How CortexDB compares to vector databases
Pinecone and Neo4j only accept raw vectors or edges without any unified framework for context. These systems force developers to wrap data in custom schemas before saving it. CortexDB achieves 93.8% on LongMemEval-S (beating Mem0 at 93.4%), and our approach guarantees that every piece of memory ingested via the Envelope is automatically primed for 4-channel hybrid retrieval (BM25 + HNSW vectors + graph traversal + cross-encoder reranking). The standardized envelope ensures that Cognitive Recall always retrieves perfectly context-aligned results across all hierarchical scopes.
FAQ
What is the Experience Envelope?
The Experience Envelope is a single, structured payload used by CortexDB to ingest all forms of agent experience, replacing fragmented endpoints with one standardized format.
Why does the Experience Envelope require an idempotency key?
Idempotency keys prevent duplicate data from corrupting an agent's memory. CortexDB requires a deterministic key for every payload so network retries remain perfectly safe.

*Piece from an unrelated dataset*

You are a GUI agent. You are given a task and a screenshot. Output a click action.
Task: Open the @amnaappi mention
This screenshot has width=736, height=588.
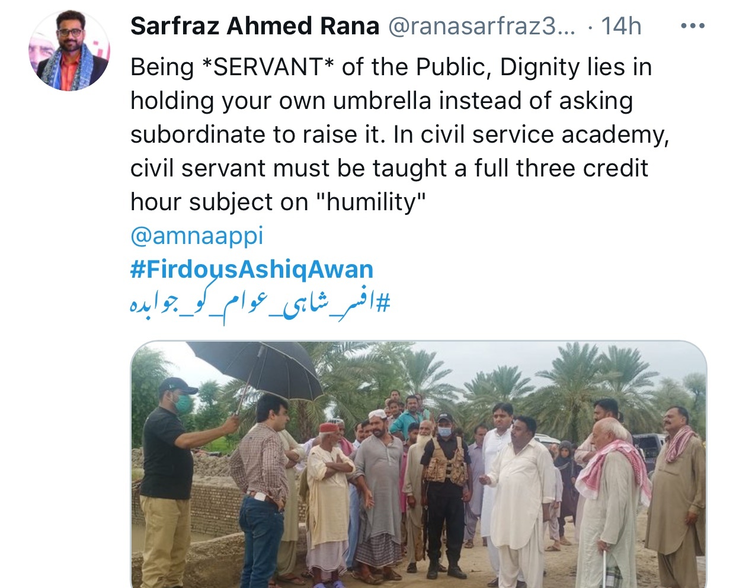tap(197, 236)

Can the Experience Envelope handle tool outputs?
Yes. The Experience Envelope's content field accepts a json discriminated union specifically designed to ingest structured tool outputs and sensor readings.
How does the Experience Envelope handle identity?
The Envelope manages identity through three slots: the caller, the observed actor, and the subject. This design allows bots to securely write memories about other entities or act on behalf of a user.
Does the Experience Envelope block the write path?
No. The Experience Envelope returns immediately after the capture phase. Heavy tasks like entity extraction and memory consolidation run asynchronously without blocking the write path.